• **Aim**:
Copy the rows from the line containing "Where should I click to: Expand" through the line containing "Looking at the screenshot, I should [57, 188].", reproducing each one verbatim.

------

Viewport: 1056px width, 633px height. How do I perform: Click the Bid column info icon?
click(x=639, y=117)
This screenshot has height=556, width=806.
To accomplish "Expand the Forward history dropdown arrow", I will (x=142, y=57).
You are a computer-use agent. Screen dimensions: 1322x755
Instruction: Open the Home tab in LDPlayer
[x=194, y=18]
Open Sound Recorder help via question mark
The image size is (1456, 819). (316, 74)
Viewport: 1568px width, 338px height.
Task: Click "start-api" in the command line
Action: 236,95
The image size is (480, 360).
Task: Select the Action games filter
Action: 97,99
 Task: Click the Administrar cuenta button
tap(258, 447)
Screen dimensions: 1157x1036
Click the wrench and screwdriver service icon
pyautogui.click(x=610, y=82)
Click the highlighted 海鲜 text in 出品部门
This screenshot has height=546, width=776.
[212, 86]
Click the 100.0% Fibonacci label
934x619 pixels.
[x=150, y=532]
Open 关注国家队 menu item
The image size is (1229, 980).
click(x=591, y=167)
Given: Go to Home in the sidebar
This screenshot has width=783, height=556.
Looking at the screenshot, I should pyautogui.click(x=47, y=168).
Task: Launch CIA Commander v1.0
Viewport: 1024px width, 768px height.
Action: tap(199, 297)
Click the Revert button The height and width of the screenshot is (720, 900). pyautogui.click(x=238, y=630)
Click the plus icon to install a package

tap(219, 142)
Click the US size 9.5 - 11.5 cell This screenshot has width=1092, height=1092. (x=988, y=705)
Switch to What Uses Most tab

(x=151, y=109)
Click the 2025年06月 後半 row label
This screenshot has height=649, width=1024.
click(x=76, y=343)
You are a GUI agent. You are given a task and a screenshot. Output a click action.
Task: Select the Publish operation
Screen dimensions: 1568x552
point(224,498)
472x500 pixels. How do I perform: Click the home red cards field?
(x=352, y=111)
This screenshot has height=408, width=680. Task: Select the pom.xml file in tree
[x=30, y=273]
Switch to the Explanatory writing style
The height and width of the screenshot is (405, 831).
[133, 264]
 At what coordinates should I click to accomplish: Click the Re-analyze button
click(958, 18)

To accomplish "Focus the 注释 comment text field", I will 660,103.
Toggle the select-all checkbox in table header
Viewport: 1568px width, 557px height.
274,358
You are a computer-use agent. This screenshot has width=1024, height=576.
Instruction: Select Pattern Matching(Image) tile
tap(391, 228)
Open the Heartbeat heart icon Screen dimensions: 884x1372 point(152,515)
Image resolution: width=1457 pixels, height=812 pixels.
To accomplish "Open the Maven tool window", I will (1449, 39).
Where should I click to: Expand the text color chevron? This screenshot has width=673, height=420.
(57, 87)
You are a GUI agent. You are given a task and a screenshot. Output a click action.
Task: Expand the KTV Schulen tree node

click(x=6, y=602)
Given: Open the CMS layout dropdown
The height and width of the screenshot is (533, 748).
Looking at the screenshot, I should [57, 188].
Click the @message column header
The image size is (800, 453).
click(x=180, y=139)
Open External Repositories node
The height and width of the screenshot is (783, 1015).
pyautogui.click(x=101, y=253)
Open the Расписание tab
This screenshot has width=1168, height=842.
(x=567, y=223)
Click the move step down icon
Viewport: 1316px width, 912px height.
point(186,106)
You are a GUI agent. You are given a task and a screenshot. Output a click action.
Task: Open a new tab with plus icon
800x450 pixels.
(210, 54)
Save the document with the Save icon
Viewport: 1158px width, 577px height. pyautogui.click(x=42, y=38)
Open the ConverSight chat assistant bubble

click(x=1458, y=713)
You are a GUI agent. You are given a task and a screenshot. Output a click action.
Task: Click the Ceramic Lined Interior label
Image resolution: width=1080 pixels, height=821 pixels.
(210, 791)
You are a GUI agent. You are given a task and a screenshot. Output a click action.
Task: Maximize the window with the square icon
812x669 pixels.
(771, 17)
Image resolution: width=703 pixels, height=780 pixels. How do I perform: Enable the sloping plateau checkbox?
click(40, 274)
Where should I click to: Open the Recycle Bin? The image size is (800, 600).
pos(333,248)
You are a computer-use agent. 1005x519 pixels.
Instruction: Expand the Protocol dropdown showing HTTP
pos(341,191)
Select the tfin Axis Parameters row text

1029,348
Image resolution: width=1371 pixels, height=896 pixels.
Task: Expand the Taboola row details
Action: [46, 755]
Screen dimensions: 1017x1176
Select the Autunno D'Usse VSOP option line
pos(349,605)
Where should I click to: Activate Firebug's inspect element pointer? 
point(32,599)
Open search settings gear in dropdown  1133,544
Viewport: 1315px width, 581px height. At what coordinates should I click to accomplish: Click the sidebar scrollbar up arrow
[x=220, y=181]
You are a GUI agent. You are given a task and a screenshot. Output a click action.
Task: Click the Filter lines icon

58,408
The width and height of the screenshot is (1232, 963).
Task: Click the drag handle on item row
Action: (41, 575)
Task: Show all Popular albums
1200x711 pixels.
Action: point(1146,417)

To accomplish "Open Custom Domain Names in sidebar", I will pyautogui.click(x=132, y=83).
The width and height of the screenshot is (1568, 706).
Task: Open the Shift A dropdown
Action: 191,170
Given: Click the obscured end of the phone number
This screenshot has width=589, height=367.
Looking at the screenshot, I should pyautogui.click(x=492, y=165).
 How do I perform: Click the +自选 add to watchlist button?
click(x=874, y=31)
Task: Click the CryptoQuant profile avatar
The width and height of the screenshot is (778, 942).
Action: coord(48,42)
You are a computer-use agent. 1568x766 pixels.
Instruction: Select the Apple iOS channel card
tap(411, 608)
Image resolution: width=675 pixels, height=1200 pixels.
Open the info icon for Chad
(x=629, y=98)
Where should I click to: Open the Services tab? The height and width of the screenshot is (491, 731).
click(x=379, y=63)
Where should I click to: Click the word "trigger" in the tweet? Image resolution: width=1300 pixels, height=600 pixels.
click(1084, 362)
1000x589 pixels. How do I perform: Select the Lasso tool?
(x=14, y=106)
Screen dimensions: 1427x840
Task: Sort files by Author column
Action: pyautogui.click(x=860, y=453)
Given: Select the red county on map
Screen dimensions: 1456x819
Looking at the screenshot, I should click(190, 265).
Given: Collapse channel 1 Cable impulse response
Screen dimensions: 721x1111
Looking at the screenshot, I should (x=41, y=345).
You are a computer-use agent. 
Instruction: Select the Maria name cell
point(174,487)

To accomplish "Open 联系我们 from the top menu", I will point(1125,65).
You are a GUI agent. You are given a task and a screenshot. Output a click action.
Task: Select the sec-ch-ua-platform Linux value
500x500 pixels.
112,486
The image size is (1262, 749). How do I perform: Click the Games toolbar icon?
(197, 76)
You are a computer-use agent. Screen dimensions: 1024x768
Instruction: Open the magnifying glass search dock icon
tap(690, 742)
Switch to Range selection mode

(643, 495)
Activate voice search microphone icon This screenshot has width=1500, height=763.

------

• **Response to the exercise**:
Where should I click to: Expand the text color chevron? This screenshot has width=673, height=420.
(57, 87)
You are a GUI agent. You are given a task and a screenshot. Output a click action.
Task: Expand the KTV Schulen tree node

click(x=6, y=602)
Given: Open the CMS layout dropdown
The height and width of the screenshot is (533, 748).
Looking at the screenshot, I should [57, 188].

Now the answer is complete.